_TASK DESCRIPTION_
Each line of the listing that holds "computer" counts once; report how many there are, and nothing more.

_GIVEN DATA_
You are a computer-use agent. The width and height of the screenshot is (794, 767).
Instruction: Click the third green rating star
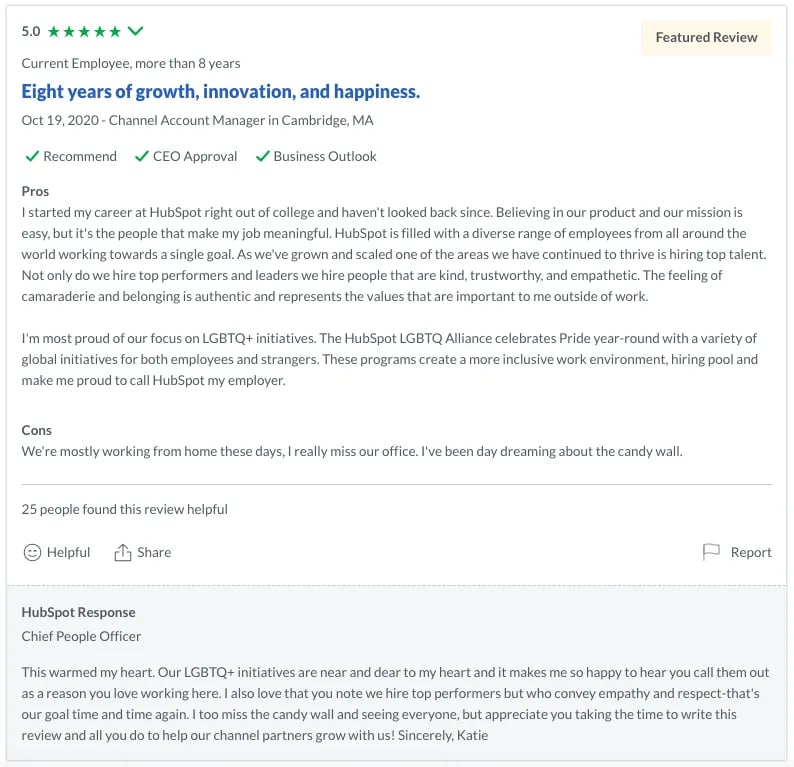click(x=85, y=32)
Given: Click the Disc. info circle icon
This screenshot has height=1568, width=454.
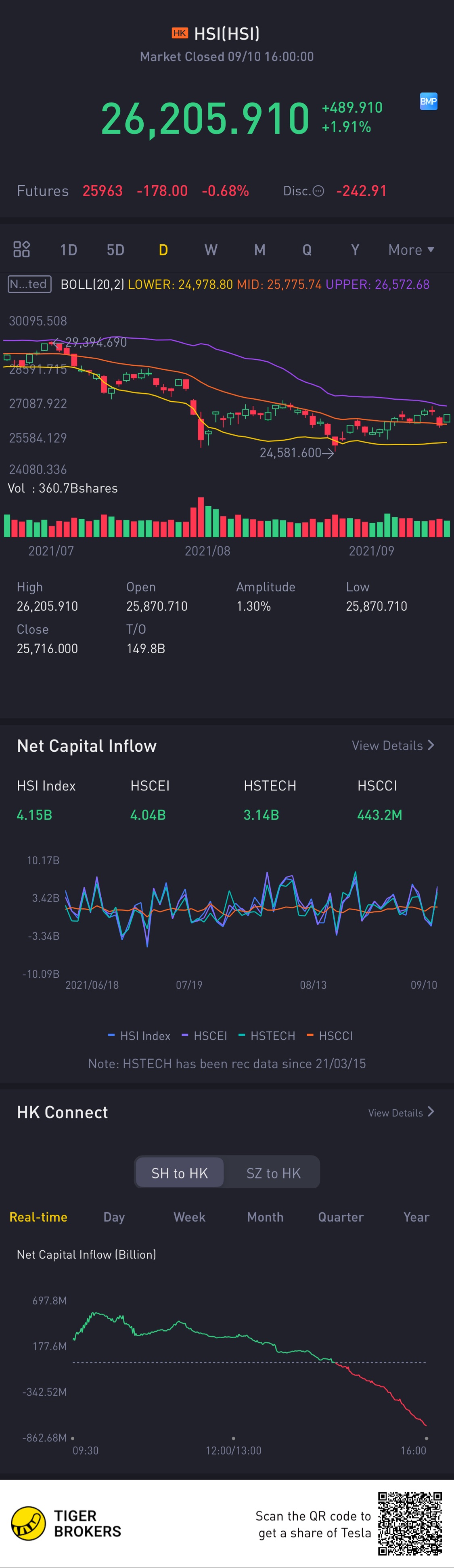Looking at the screenshot, I should (x=318, y=191).
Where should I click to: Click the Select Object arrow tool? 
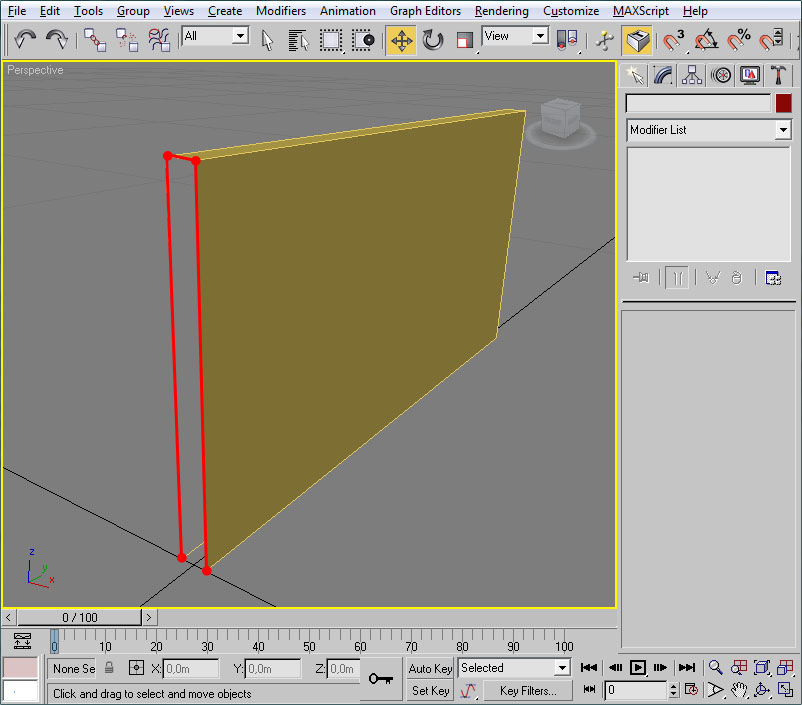point(267,40)
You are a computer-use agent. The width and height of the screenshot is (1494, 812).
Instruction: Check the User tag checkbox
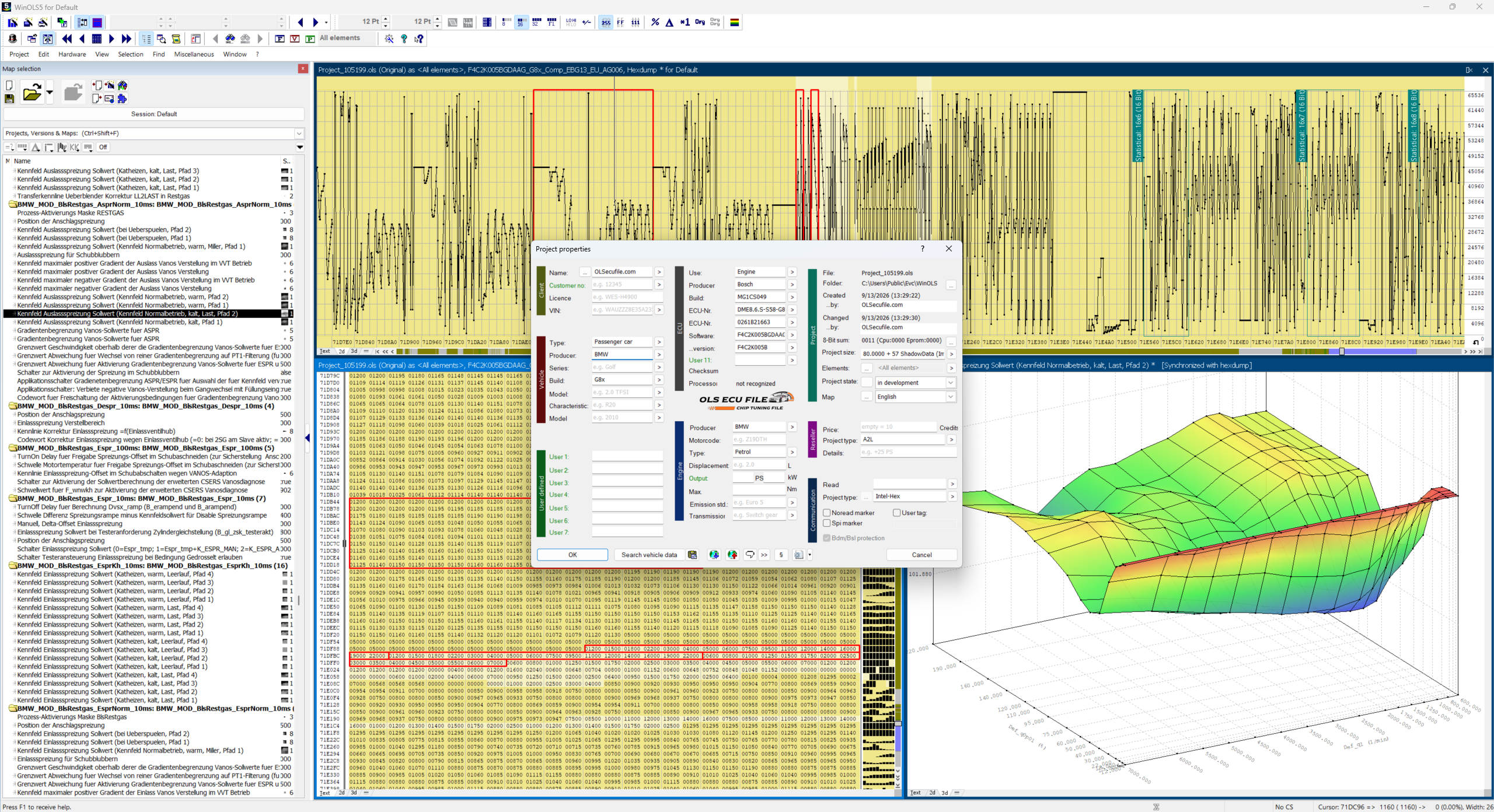(896, 513)
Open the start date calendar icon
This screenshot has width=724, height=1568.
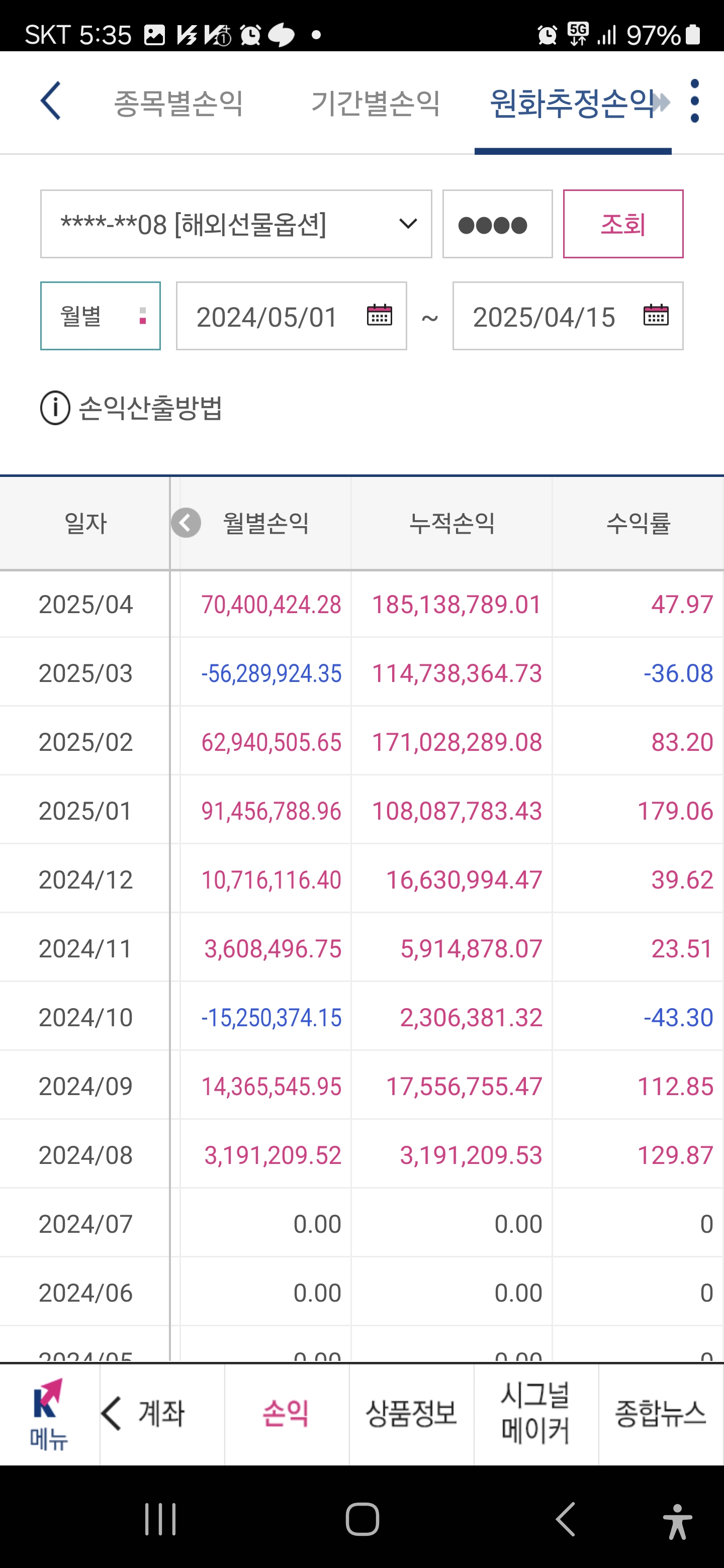tap(380, 315)
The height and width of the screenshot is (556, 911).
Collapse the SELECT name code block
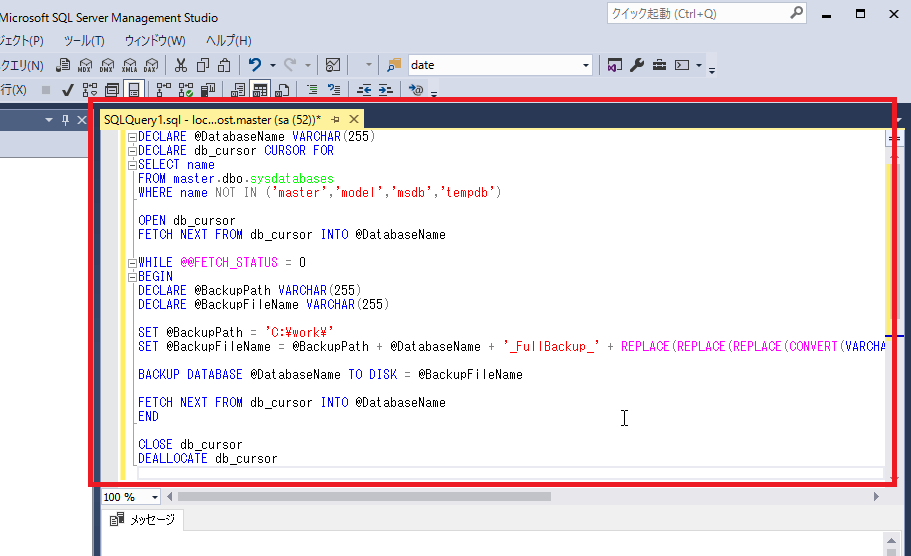click(x=132, y=165)
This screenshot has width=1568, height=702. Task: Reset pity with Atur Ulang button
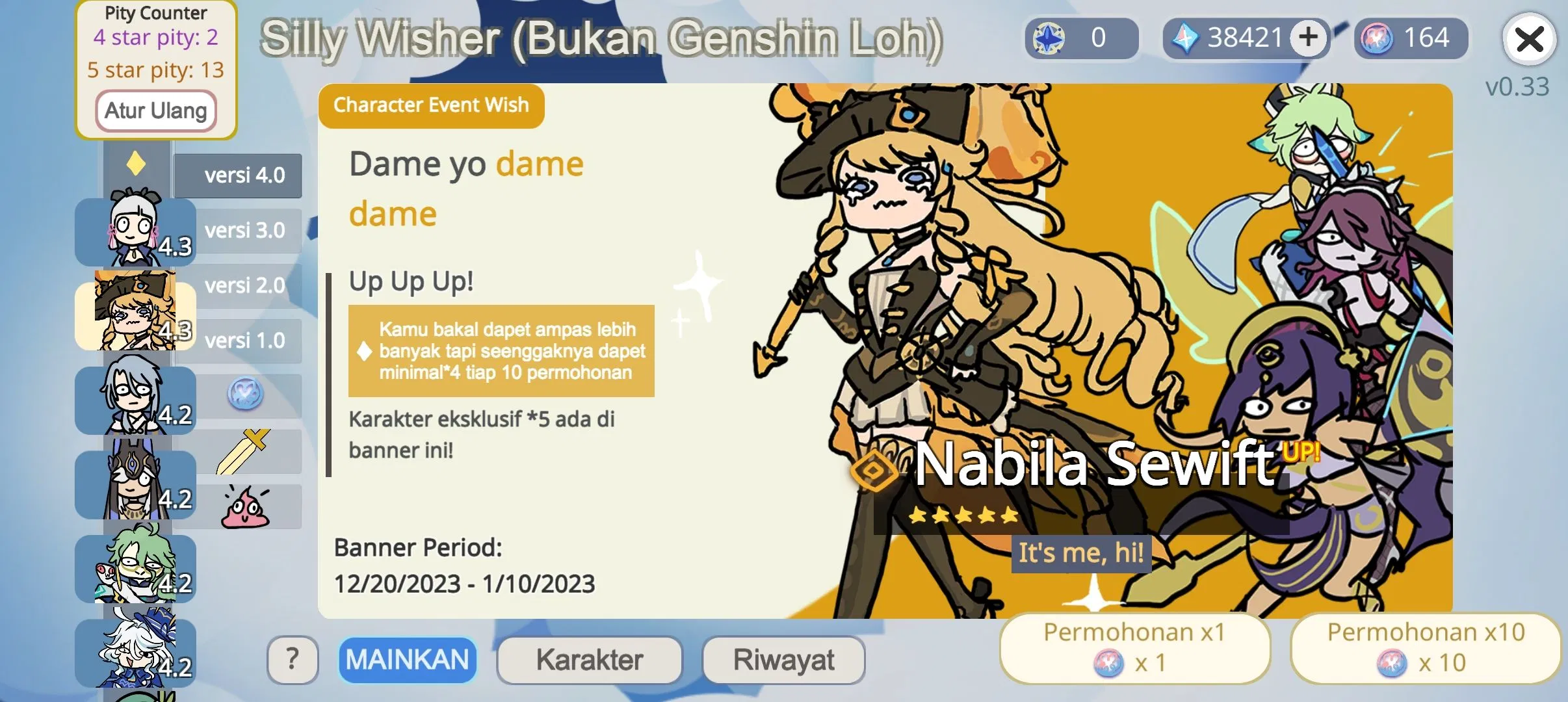156,110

_WRITTEN RESPONSE_
2